» **Required work**
When you reach the line that contains "The image size is (794, 496).", set down that line and every one after it through the end of the records, exactly as written and with no pictures.
______
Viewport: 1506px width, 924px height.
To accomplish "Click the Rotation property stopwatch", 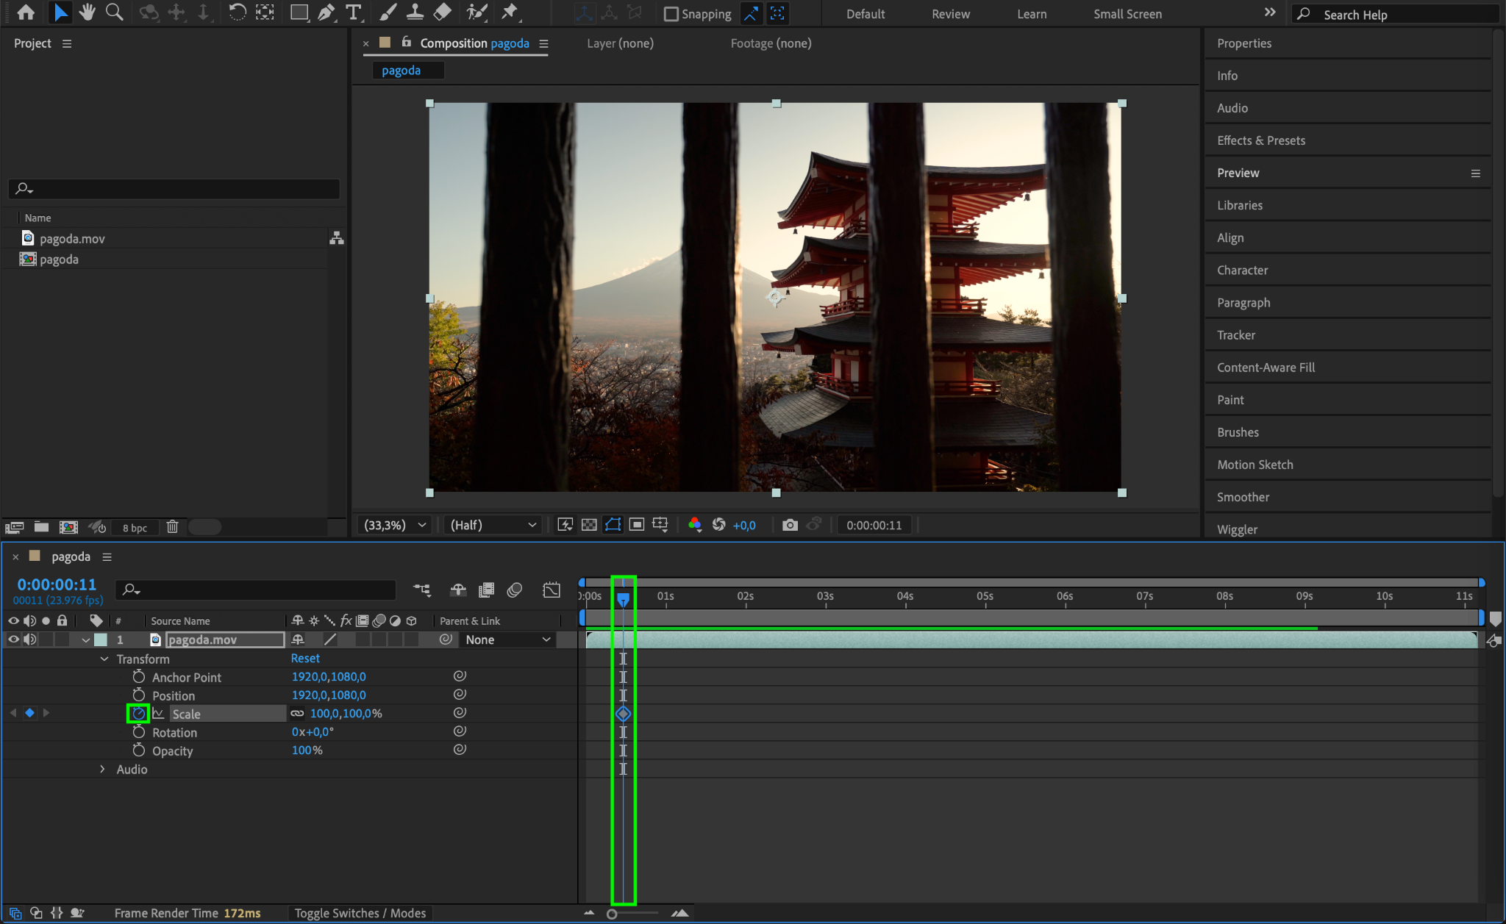I will tap(139, 732).
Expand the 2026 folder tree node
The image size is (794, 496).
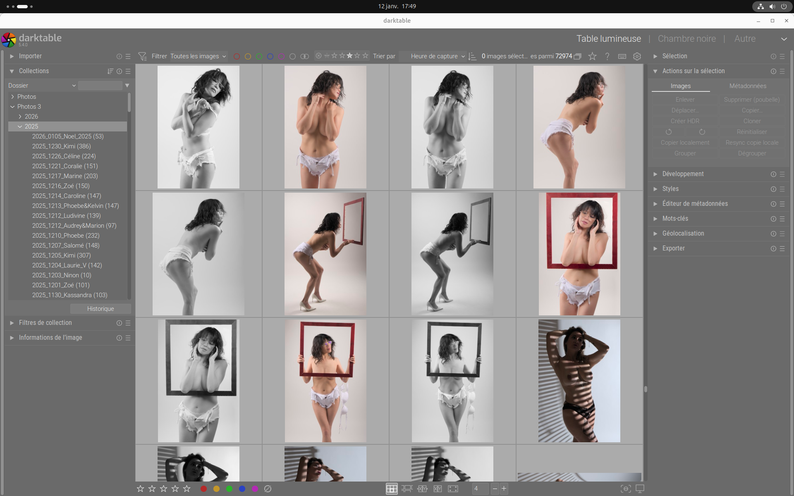(20, 117)
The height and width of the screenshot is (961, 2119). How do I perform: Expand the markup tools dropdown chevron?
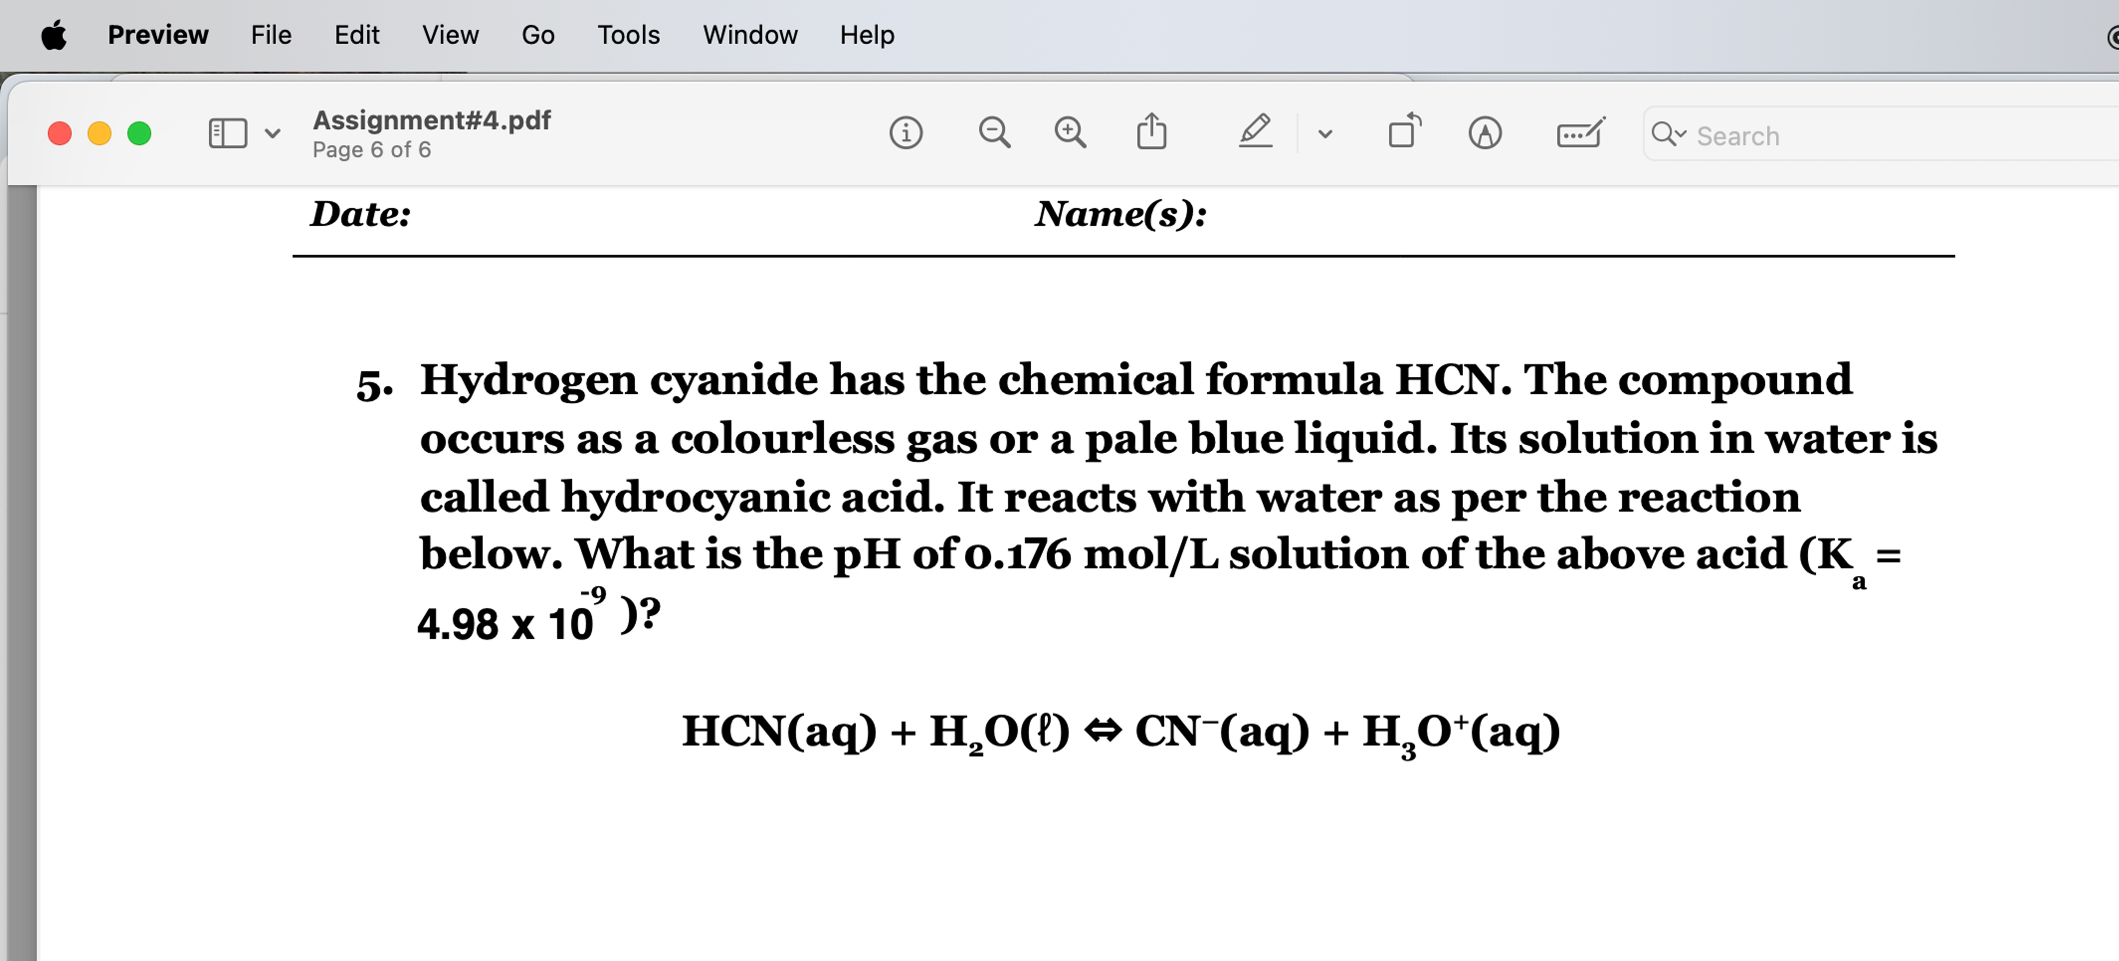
______
» **Response area**
The image size is (794, 496).
(20, 117)
The height and width of the screenshot is (961, 2119). How do I perform: Expand the markup tools dropdown chevron?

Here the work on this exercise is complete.